De nuevo, de El Federalista núm. 22:
Toda idea de proporción y toda regla de representación justa conspiran para condenar un principio que otorga a Rhode Island un peso igual en la escala de poder que a Massachusetts, o Connecticut, o Nueva York; y a Delaware una voz igual en las deliberaciones nacionales que a Pennsylvania, o Virginia, o Carolina del Norte. Su funcionamiento contradice la máxima fundamental del gobierno republicano, que exige que prevalezca el sentido de la mayoría. El sofisma puede replicar que los soberanos son iguales, y que una mayoría de los votos de los Estados será una mayoría de la América confederada. Pero este tipo de argucias lógicas nunca podrán contrarrestar las simples sugerencias de la justicia y el sentido común. Puede suceder que esta mayoría de Estados sea una pequeña minoría del pueblo de América; y dos tercios del pueblo de América no podrían ser persuadidos por mucho tiempo, con el crédito de distinciones artificiales y sutilezas silogísticas, para someter sus intereses a la gestión y disposición de un tercio.
Hamilton odiaba-odiaba el compromiso bajo el cual la Convención Constitucional fue chantajeada para dar a cada estado el mismo número de senadores sin importar su población. En el ensayo citado más arriba, aparentemente está arremetiendo contra los Artículos de la Confederación. Obviamente, sin embargo, su argumento se aplicaría con la misma fuerza al Artículo I, Sección 3 de la Constitución que él, James Madison y John Jay garabateaban locamente en defensa.
Hamilton y Madison (Washington también, por cierto; no estoy seguro de Jay) estaban fuertemente a favor de lo que entonces se llamaba «representación proporcional». (La R.P. moderna, según la cual los escaños legislativos se distribuyen más o menos en función de las cuotas de voto agregadas de los partidos, aún no se había inventado). Al igual que Obama, se obligaron a pagar lo que sabían que era un precio corrupto e inmoral para conseguir un acuerdo apenas aceptable, que vendieron, al igual que Obama, como una solución buena y de espíritu público.
Cuando llegó el momento de decidir quién escribiría el ensayo defendiendo la disposición de dos senadores por estado, Madison sacó la paja más corta. En El Federalista nº 62, el pequeño Jemmy no se molestó en ocultar su falta de entusiasmo por la tarea:
La igualdad de representación en el Senado es otro punto que, siendo evidentemente el resultado de un compromiso entre las pretensiones opuestas de los Estados grandes y los pequeños, no requiere mucha discusión.
Sólo una pequeña discusión, en la que Madison admitió francamente que el acuerdo era una negociación política que no tenía nada que ver con los altos principios republicanos o la teoría democrática. Sería inútil, escribió,
tratar, con el criterio de la teoría, una parte de la Constitución que se admite en todas partes como el resultado, no de la teoría, sino «de un espíritu de amistad, y de esa deferencia y concesión mutua que la peculiaridad de nuestra situación política hacía indispensable.» Un gobierno común, con poderes iguales a sus objetivos, es reclamado por la voz, y aún más fuertemente por la situación política, de América. Un gobierno fundado en principios más consonantes con los deseos de los Estados más grandes, no es probable que se obtenga de los Estados más pequeños. La única opción, entonces, para los primeros, se encuentra entre el gobierno propuesto y un gobierno aún más objetable. Bajo esta alternativa, el consejo de la prudencia debe ser abrazar el mal menor; y, en lugar de permitirse una anticipación infructuosa de los posibles males que pueden sobrevenir, contemplar más bien las consecuencias ventajosas que pueden calificar el sacrificio.

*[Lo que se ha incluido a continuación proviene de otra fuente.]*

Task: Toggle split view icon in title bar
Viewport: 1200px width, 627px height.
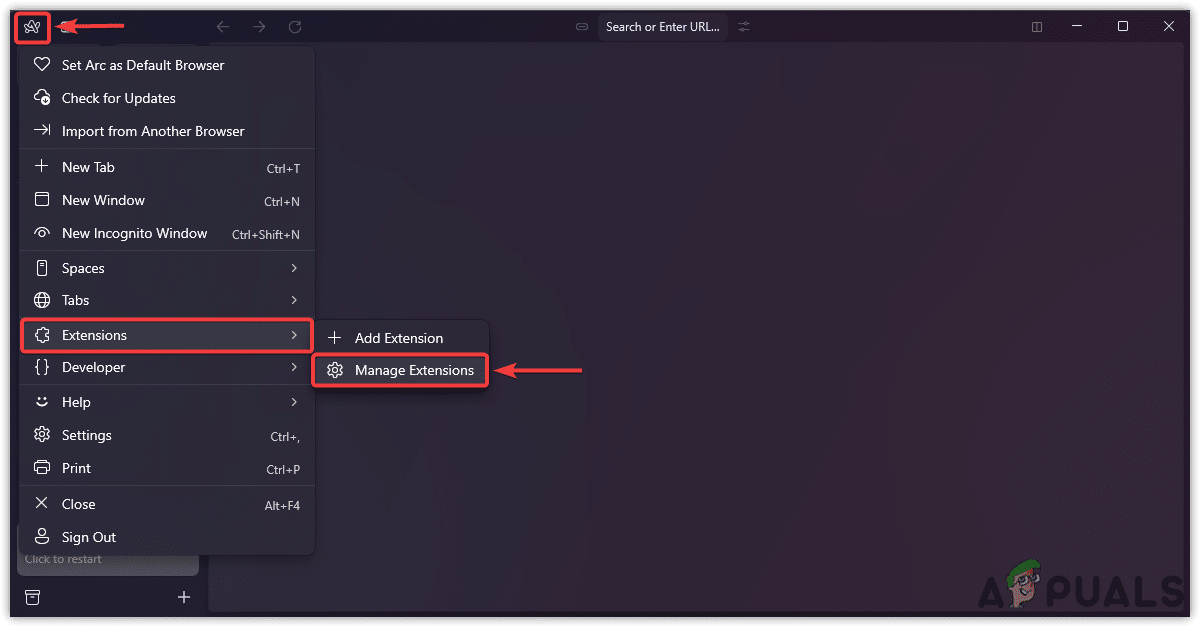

En otras palabras, los estados pequeños hicieron una demanda no negociable. Madison, Hamilton y los demás adultos se dieron cuenta de que la única alternativa a ceder era el fracaso de la Convención y una vuelta a los Artículos de la Confederación, lo que sería aún peor que un gobierno con un Senado jodido. Así que cedieron, y ahora están haciendo todo lo posible para dejar de preocuparse por el Senado y centrarse en los aspectos buenos de la nueva configuración gubernamental propuesta, que probablemente será menos mala («el mal menor») que el statu quo.